DATASET CONTENT.
[Start of section]
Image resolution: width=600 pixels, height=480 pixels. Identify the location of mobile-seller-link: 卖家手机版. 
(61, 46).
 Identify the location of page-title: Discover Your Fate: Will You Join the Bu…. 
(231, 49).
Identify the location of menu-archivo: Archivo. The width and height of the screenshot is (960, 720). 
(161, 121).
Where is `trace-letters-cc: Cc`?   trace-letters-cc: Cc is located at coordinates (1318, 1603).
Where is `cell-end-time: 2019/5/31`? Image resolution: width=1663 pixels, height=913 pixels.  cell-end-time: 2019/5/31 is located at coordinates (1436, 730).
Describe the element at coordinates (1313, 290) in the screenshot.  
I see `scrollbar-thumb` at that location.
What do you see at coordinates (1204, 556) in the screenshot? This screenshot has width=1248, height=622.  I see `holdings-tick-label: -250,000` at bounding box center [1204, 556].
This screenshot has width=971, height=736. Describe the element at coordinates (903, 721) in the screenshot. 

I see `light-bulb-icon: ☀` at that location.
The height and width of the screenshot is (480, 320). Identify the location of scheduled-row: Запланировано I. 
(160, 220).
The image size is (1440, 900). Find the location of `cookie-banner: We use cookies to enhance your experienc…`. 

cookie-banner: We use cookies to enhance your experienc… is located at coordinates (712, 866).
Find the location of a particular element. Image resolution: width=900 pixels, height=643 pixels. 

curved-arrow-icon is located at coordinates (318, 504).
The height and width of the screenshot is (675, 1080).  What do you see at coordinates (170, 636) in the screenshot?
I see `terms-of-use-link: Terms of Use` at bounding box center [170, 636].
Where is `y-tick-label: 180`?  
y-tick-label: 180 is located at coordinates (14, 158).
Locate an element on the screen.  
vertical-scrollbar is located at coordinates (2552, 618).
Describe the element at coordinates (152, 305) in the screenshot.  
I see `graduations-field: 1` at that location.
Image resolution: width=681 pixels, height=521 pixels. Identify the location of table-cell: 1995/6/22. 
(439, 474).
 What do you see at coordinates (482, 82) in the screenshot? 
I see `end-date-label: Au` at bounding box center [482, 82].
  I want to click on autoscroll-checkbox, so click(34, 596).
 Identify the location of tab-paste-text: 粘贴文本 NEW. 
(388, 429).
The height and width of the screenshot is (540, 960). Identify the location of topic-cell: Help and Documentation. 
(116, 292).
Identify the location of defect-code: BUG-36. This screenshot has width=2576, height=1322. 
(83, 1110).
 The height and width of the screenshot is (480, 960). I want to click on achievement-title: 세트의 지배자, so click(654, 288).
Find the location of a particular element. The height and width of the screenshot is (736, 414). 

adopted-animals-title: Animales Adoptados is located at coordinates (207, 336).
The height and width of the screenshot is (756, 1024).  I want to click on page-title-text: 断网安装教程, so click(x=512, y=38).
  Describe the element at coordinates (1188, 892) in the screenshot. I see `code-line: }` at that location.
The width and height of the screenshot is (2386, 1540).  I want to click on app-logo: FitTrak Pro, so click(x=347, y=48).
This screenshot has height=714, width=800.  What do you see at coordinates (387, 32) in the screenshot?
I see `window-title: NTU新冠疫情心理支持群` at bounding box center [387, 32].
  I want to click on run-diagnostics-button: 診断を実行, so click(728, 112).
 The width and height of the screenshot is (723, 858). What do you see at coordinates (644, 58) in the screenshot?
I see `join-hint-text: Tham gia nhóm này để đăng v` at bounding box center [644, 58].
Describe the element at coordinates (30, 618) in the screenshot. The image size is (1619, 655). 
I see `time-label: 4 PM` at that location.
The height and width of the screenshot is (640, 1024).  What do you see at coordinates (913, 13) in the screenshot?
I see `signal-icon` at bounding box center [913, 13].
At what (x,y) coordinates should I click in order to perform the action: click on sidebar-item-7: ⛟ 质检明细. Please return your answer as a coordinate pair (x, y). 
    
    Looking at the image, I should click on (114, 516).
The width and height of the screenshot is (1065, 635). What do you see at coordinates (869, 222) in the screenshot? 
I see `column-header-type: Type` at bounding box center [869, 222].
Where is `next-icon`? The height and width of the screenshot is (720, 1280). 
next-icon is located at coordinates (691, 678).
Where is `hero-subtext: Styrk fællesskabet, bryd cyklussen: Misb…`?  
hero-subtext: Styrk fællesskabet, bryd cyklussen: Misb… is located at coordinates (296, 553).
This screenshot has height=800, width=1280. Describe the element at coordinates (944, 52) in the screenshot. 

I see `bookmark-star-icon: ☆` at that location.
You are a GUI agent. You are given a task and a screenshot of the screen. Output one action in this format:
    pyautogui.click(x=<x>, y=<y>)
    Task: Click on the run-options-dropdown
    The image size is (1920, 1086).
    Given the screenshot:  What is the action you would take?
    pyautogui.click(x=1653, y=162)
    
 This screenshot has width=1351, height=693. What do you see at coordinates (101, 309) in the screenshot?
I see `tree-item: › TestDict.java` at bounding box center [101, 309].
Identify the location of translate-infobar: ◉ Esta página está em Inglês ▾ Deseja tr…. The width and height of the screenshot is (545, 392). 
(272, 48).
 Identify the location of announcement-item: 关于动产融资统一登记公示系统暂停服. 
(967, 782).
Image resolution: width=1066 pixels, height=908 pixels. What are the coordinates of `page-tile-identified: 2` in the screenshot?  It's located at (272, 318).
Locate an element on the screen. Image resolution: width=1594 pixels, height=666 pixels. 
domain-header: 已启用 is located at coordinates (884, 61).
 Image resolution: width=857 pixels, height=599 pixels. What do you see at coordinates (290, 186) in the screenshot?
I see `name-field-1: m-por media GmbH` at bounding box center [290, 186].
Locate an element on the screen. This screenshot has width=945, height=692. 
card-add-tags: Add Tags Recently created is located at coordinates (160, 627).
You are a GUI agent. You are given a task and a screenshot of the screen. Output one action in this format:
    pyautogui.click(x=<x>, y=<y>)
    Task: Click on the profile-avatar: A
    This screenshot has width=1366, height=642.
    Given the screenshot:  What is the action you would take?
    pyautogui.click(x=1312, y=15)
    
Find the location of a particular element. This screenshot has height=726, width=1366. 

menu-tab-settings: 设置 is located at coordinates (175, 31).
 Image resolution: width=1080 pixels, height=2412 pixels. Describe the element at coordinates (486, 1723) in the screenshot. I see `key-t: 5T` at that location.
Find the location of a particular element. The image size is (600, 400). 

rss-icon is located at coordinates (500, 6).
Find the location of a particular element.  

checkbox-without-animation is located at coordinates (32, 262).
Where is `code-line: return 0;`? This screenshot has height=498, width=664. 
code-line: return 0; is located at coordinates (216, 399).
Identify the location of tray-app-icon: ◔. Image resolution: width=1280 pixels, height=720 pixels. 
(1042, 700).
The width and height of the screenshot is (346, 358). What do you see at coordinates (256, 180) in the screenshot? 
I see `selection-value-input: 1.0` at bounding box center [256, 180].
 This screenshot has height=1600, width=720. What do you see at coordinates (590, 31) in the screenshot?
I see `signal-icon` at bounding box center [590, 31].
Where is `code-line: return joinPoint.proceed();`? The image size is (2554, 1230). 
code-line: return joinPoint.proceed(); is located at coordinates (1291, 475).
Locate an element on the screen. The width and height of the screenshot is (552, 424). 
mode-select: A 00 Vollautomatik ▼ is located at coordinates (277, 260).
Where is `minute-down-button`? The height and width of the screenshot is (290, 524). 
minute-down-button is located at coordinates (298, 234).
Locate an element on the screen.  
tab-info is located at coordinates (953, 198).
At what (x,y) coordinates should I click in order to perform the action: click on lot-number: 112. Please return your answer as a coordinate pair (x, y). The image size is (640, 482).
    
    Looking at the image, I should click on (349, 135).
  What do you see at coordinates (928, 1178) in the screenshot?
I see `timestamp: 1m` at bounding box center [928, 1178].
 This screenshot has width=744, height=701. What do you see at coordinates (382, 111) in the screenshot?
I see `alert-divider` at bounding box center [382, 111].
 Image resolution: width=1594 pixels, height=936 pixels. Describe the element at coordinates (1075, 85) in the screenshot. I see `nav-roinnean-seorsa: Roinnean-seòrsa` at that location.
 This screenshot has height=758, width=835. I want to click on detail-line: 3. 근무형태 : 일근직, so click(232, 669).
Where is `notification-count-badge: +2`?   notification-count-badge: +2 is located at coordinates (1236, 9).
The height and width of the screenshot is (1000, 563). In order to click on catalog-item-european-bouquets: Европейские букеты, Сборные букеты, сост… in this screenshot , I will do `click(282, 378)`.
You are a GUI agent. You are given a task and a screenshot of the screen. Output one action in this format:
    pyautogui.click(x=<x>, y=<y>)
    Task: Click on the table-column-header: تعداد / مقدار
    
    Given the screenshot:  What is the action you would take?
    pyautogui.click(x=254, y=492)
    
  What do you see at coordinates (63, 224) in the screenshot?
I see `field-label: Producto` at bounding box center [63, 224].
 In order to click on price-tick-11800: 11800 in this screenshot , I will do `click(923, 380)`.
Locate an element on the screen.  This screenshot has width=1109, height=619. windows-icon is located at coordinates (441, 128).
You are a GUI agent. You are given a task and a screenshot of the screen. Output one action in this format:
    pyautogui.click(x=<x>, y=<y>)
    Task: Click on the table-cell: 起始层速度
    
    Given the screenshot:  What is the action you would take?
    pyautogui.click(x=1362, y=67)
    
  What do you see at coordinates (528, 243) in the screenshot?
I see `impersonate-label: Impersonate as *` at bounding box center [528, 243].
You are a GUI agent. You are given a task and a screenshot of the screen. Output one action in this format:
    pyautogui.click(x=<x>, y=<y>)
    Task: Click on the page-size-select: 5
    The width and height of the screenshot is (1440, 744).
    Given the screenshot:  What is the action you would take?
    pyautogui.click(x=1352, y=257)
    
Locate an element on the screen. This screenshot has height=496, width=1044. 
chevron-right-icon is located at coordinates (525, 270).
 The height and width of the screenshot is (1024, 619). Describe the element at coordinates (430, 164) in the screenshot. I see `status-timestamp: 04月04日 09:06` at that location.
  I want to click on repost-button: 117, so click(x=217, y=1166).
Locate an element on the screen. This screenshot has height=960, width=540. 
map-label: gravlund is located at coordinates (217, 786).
[End of section]
PROBLEM TO SOLVE. Set out the listing, from its first line through the line containing "(160, 220).", as a Markdown table with the columns No. and Line, giving each line a row number and skipping blank lines.

THE ANSWER.
| No. | Line |
|---|---|
| 1 | Image resolution: width=600 pixels, height=480 pixels. Identify the location of mobile-seller-link: 卖家手机版.  |
| 2 | (61, 46). |
| 3 |  Identify the location of page-title: Discover Your Fate: Will You Join the Bu….  |
| 4 | (231, 49). |
| 5 | Identify the location of menu-archivo: Archivo. The width and height of the screenshot is (960, 720).  |
| 6 | (161, 121). |
| 7 | Where is `trace-letters-cc: Cc`?   trace-letters-cc: Cc is located at coordinates (1318, 1603). |
| 8 | Where is `cell-end-time: 2019/5/31`? Image resolution: width=1663 pixels, height=913 pixels.  cell-end-time: 2019/5/31 is located at coordinates (1436, 730). |
| 9 | Describe the element at coordinates (1313, 290) in the screenshot.   |
| 10 | I see `scrollbar-thumb` at that location. |
| 11 | What do you see at coordinates (1204, 556) in the screenshot? This screenshot has width=1248, height=622.  I see `holdings-tick-label: -250,000` at bounding box center [1204, 556]. |
| 12 | This screenshot has width=971, height=736. Describe the element at coordinates (903, 721) in the screenshot.  |
| 13 | I see `light-bulb-icon: ☀` at that location. |
| 14 | The height and width of the screenshot is (480, 320). Identify the location of scheduled-row: Запланировано I.  |
| 15 | (160, 220). |